* **INPUT DATA**
★ ★ ★ ★ ★ ★ ★

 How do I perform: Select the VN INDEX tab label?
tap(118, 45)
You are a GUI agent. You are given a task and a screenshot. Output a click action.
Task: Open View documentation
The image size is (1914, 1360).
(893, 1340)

★ ★ ★ ★ ★ ★ ★

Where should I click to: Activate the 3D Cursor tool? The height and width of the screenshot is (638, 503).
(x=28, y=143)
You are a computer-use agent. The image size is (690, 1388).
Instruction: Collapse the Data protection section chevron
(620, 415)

★ ★ ★ ★ ★ ★ ★

* **EXERCISE DETAILS**
Put the entries from the line that contains "How do I perform: Select" through the line that contains "(893, 1340)" into a Markdown table with the columns Row and Line. Number each line in Row, place its text in Line, and leave out any blank lines.

* **CORRECT ANSWER**
| Row | Line |
|---|---|
| 1 |  How do I perform: Select the VN INDEX tab label? |
| 2 | tap(118, 45) |
| 3 | You are a GUI agent. You are given a task and a screenshot. Output a click action. |
| 4 | Task: Open View documentation |
| 5 | The image size is (1914, 1360). |
| 6 | (893, 1340) |